American economists, central bankers and fiscal policy makers have reinterpreted British economist John Maynard Keynes’s clever idea that government spending is the best way to counteract a serious economic downturn — and have turned it into a permanent prescription. In their version of the Keynesian theory, declining growth or tumbling stock prices should prompt central banks to lower interest rates and governments to come to the rescue with economic stimulus programs. US economists call this “kick-starting” the economy.
….The only problem is that this method of encouraging growth has not stimulated the US economy in recent years, but in fact has put it on a crash course.

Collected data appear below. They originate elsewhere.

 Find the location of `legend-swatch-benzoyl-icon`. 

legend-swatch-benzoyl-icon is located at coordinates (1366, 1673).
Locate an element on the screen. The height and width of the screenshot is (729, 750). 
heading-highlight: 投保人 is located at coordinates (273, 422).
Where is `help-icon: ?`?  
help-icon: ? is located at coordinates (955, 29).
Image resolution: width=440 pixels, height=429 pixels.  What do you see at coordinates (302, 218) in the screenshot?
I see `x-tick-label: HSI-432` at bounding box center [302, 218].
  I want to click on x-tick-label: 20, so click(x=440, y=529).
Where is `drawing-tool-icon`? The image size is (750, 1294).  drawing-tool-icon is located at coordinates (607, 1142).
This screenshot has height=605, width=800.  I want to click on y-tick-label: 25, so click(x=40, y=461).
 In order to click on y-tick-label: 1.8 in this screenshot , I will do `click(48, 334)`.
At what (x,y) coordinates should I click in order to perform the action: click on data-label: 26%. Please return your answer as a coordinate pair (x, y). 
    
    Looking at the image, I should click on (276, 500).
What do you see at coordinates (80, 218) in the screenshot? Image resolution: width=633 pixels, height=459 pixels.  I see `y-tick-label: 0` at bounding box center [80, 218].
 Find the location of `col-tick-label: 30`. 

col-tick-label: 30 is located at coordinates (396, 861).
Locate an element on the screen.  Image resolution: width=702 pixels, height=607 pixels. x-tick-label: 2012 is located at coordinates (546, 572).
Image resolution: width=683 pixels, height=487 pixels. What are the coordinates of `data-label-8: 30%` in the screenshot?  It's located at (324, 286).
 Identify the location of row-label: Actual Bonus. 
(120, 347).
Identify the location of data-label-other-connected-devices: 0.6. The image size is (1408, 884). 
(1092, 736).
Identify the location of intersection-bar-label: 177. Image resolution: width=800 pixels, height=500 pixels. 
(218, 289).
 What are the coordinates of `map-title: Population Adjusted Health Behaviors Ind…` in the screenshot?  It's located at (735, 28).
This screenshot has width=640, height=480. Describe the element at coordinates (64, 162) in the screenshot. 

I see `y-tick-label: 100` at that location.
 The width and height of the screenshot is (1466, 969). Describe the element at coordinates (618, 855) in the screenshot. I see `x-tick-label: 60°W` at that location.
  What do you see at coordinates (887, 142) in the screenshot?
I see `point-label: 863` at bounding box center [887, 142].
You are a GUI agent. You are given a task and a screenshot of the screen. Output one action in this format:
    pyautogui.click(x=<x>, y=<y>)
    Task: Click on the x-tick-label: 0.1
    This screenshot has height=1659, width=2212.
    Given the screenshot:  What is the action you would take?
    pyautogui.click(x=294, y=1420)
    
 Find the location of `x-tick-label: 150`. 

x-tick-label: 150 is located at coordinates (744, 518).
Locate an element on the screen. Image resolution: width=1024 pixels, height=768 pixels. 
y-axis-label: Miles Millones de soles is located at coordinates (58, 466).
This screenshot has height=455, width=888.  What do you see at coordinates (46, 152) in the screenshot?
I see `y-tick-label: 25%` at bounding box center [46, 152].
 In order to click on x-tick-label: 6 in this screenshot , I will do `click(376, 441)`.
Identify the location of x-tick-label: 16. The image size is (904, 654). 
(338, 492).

From the Asian economic crisis to the Internet and subprime mortgage bubbles, economic stimulus programs by monetary and fiscal policy makers have regularly laid the groundwork for the next crash instead of encouraging sustainable growth. In the last decade, the volume of lending in the United States grew five times as fast as the real economy.
With thanks to Barry Ritholz
Finally the truth. Gov to justify their behaviour have perverted Keynesian economics. Keynes would be spinning in his grave.
The trouble with this type of spending is that it’s mostly raising debt for unproductive purposes. In Aust we have record govt deficits (from a position of balance) and all we have to show for it is loads of school halls, houses insulated and set to boxes for pensioners. None of these things generate ongoing wealth.
This style of intervention has been tried in the past in Germany and a few other countries. Each spell of spending generates less return until the whole mess blows up and when it does it’s from a much worse position than it was in the first place
Lesson to politicians – GDP IS NOT WEALTH
That’s it in a nutshell: raising debt for unproductive purposes — will get government in trouble every time.